Secondly, I am interested in writing an expanded version of the account of Adolf Hitler and his medical problems. In addition to his neurological disorder, Hitler had serious heart disease and a litany of other medical complaints and disorders. The horrendous impact that der Führer had on the twentieth century continues to fascinate and too little attention has been paid to the impact his poor health had on his decision-making.
AT THE FURROW’S END
Heavy double doors banged behind me. I located the unidentified woman responsible for my stat page. A glance revealed a small body eclipsed by monitors, a wheezing ventilator, and a virtual spaghetti bowl of wires and catheters.
Somewhere across the intensive care unit, a ventilator alarm shrieked, a telephone jingled, and infusion pumps thrummed. Nurses with intent facial expressions scurried about the unit on rubber-soled shoes, providing care for these, the very sickest of the hospital’s sick.
(Her husband arrives and provides a surprisingly poignant description, transforming his wife in my eyes)
“Doc, do everything you can.” His voice cracked and faltered before struggling on. He finally blurted out, “I…I love that old gal.”
After his description I no longer could think of Maggie Croft as a shriveled old woman with failing physiology. She had become an energetic harvester who had struggled through desperate decades tightly bonded to her husband. She had evoked the strongest display of public emotion of which I felt Ned Croft capable.
And struggle to save her life we did. We addressed her brain swelling to eke out precious millimeters of space within her skull to buy time for the blood clot to recede. We tried every management strategy to salvage the life of Maggie Croft—but in the end our efforts came to naught.

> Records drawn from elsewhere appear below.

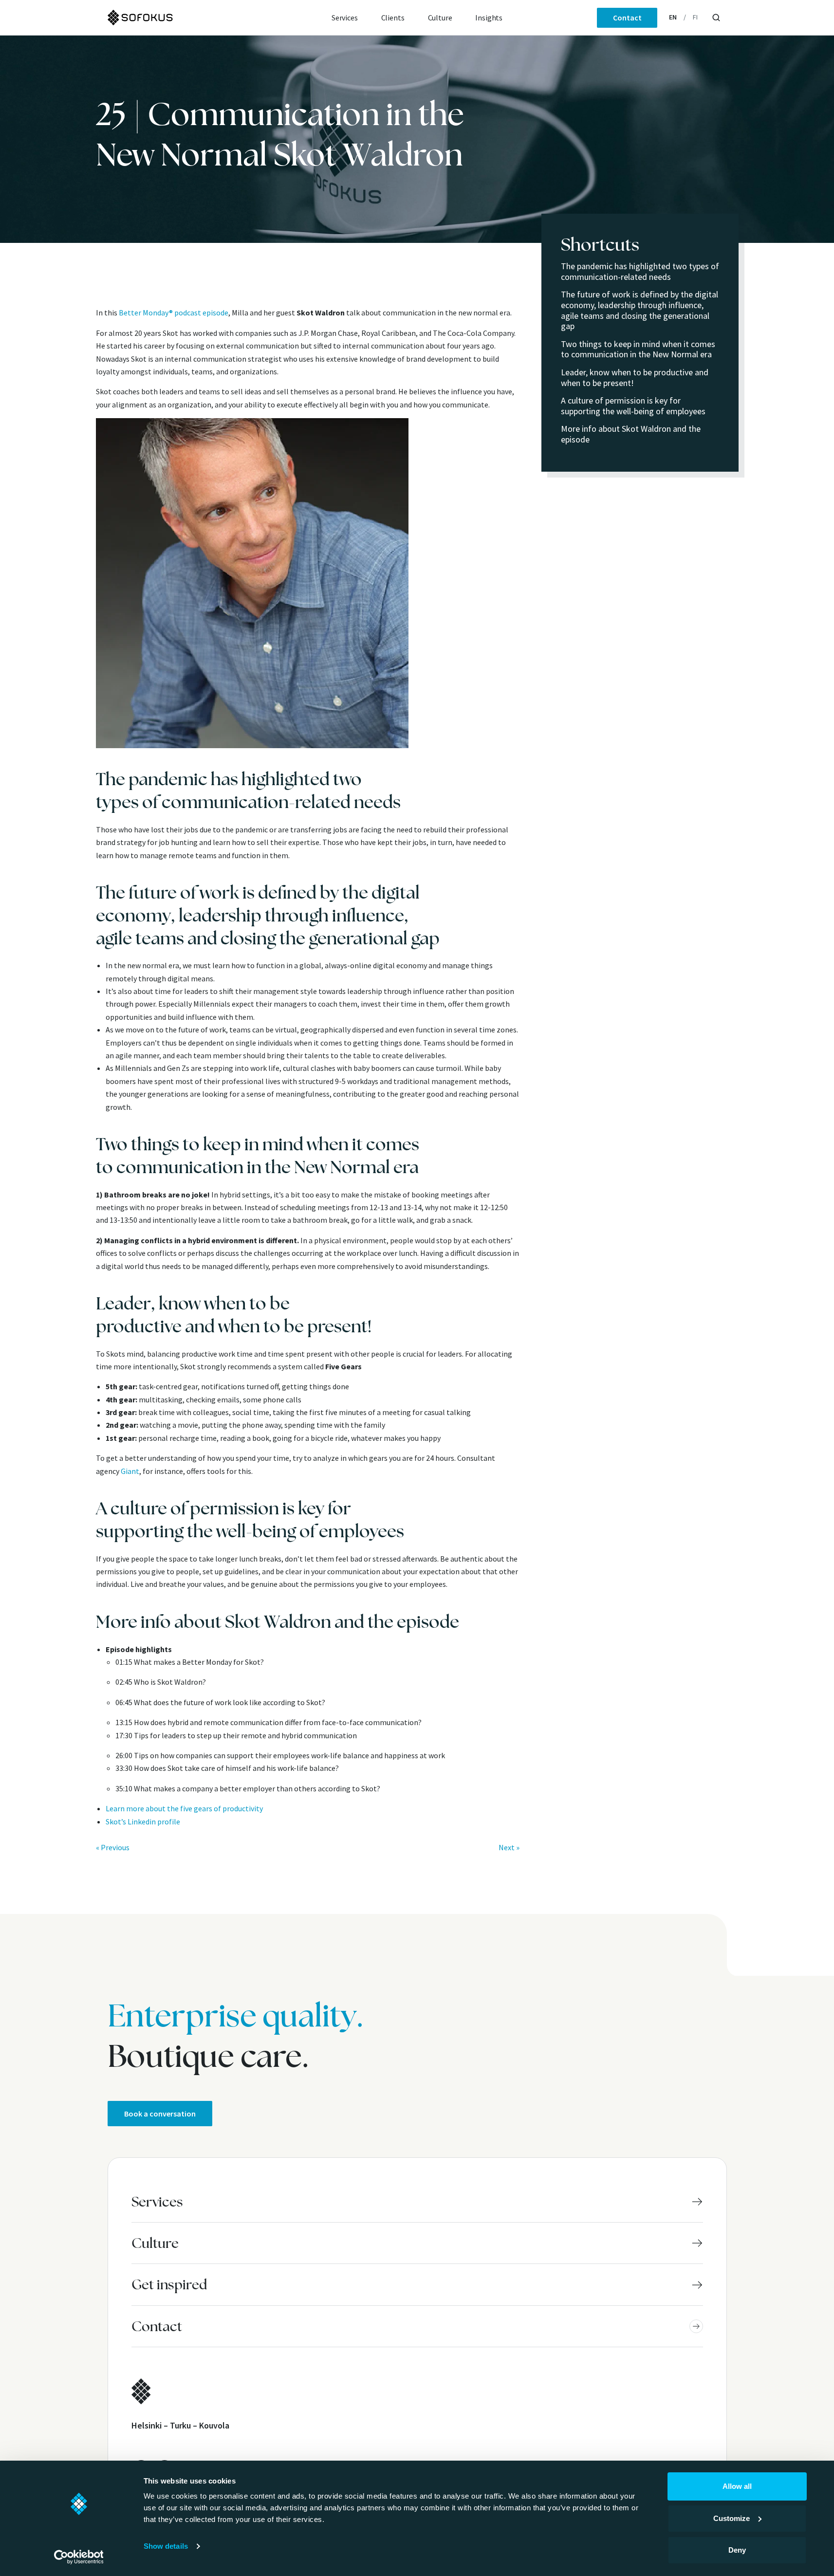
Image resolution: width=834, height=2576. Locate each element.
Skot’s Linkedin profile (143, 1821)
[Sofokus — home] (173, 17)
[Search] (716, 17)
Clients (393, 17)
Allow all (737, 2486)
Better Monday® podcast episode (173, 312)
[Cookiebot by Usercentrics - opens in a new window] (78, 2557)
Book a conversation (160, 2113)
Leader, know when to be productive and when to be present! (634, 377)
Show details (166, 2546)
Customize (731, 2518)
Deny (737, 2550)
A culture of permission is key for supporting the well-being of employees (633, 406)
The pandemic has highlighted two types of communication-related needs (640, 271)
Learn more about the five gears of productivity (184, 1808)
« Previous (113, 1847)
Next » (509, 1847)
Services (345, 17)
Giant (130, 1471)
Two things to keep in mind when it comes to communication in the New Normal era (638, 349)
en (673, 17)
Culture (440, 17)
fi (695, 17)
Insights (488, 17)
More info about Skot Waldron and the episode (631, 434)
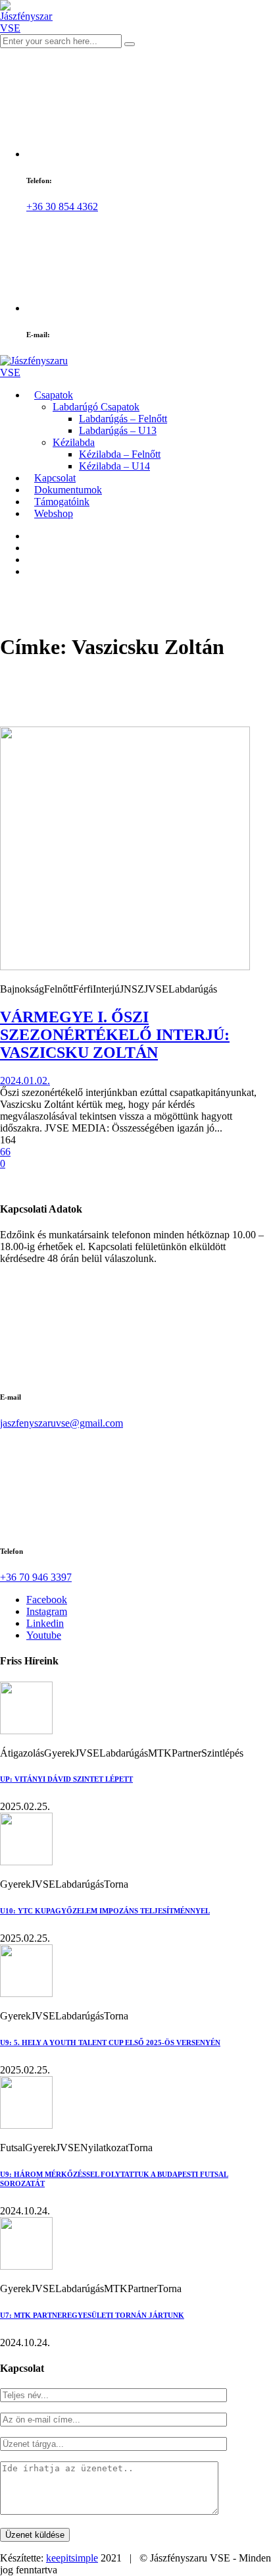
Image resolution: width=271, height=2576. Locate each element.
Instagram (46, 1611)
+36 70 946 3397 (36, 1577)
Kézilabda (74, 442)
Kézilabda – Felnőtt (119, 454)
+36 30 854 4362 (62, 206)
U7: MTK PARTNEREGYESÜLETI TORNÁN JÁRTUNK (92, 2315)
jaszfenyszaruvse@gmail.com (61, 1423)
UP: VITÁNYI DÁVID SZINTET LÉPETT (66, 1779)
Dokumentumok (68, 489)
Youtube (43, 1635)
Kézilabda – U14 (114, 466)
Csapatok (53, 394)
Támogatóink (61, 501)
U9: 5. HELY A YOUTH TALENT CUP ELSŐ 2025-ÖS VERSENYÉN (110, 2042)
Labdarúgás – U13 (118, 430)
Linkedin (45, 1623)
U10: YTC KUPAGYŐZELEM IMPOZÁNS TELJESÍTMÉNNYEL (105, 1911)
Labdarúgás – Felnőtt (123, 418)
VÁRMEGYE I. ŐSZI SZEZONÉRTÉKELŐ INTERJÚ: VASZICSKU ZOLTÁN (115, 1034)
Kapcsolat (55, 477)
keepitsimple (72, 2557)
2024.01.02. (25, 1080)
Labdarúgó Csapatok (96, 406)
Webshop (53, 513)
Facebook (46, 1599)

I recall Ned’s slow pace as he departed the intensive care unit. He pushed at the swinging doors, opening them a crack. Ned glanced back at his deceased wife’s body, his eyes vacant. Ned Croft with his tattered appearance and pained emotions was abruptly lost from view as the doors slammed shut behind him. The complexity of love has baffled the wisest sages. But for me, Ned’s simple utterance said it best. “Doc, I love that old gal.”
Excerpt from Carrying the Black Bag: A Neurologist’s Bedside Tales (Texas Tech University Press) by Tom Hutton, MD
Tom Hutton, M. D., is an internationally-recognized clinical and research neurologist and educator. The past president of the Texas Neurological Society, Dr. Hutton served as professor and vice chairman of the Department of Medical and Surgical Neurology at the Texas Tech School of Medicine. He now lives on his cattle ranch near Fredericksburg, Texas.